▸ **Record extracts**:
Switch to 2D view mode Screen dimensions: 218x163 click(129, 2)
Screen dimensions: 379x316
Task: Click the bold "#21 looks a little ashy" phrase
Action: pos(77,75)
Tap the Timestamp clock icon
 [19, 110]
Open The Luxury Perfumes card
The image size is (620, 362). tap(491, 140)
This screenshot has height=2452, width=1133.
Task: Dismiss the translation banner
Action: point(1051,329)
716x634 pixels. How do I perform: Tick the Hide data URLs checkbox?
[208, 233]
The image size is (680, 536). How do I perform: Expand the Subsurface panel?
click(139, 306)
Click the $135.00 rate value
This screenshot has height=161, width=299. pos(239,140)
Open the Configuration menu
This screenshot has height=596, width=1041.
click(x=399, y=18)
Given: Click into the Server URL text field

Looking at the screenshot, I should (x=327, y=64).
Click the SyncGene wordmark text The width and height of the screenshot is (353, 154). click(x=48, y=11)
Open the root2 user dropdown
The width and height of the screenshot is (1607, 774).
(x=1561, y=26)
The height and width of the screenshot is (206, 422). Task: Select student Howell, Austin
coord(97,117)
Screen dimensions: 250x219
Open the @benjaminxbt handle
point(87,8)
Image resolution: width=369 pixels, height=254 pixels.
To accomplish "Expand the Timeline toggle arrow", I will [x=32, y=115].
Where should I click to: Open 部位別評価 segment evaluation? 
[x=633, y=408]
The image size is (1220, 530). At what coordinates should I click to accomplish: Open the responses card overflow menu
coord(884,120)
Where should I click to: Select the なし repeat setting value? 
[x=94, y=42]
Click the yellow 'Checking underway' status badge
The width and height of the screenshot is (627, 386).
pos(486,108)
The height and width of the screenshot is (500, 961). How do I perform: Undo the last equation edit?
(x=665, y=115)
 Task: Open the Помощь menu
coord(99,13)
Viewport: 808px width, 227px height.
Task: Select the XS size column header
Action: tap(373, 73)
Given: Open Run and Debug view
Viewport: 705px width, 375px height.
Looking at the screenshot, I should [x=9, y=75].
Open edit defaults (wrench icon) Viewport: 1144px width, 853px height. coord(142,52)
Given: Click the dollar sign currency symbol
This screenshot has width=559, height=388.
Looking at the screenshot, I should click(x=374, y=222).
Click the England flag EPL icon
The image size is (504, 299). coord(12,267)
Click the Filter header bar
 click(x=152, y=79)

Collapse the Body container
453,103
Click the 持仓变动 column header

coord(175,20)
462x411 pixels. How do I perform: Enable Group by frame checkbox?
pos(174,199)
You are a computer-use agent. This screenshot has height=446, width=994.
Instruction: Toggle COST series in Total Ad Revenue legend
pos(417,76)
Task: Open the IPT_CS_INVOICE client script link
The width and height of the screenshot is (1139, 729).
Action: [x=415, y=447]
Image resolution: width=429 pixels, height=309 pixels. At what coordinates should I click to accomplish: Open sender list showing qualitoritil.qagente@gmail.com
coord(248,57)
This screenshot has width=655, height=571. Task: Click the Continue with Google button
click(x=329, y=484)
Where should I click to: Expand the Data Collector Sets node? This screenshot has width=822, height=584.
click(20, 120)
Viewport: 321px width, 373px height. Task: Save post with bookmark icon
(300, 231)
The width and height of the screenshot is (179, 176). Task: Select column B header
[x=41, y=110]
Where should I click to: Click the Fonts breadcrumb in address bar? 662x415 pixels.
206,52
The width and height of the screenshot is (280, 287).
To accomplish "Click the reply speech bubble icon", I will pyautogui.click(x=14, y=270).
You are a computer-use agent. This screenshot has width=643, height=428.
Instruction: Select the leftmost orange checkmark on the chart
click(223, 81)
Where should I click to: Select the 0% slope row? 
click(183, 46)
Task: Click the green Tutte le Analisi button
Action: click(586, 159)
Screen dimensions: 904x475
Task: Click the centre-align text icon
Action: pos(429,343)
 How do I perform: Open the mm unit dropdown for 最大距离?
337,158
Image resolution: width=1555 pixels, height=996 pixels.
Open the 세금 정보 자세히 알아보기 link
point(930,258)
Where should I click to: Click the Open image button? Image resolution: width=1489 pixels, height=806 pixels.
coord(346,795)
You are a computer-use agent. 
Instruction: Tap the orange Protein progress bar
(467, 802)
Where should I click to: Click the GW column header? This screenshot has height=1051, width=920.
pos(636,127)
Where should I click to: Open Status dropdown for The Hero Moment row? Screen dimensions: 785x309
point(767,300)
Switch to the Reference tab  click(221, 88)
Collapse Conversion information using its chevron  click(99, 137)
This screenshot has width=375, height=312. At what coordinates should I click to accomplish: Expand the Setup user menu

▸ **Activity**:
The required answer is the count of lines in the listing that contain the word "user", with no other text.

▸ **The answer**:
2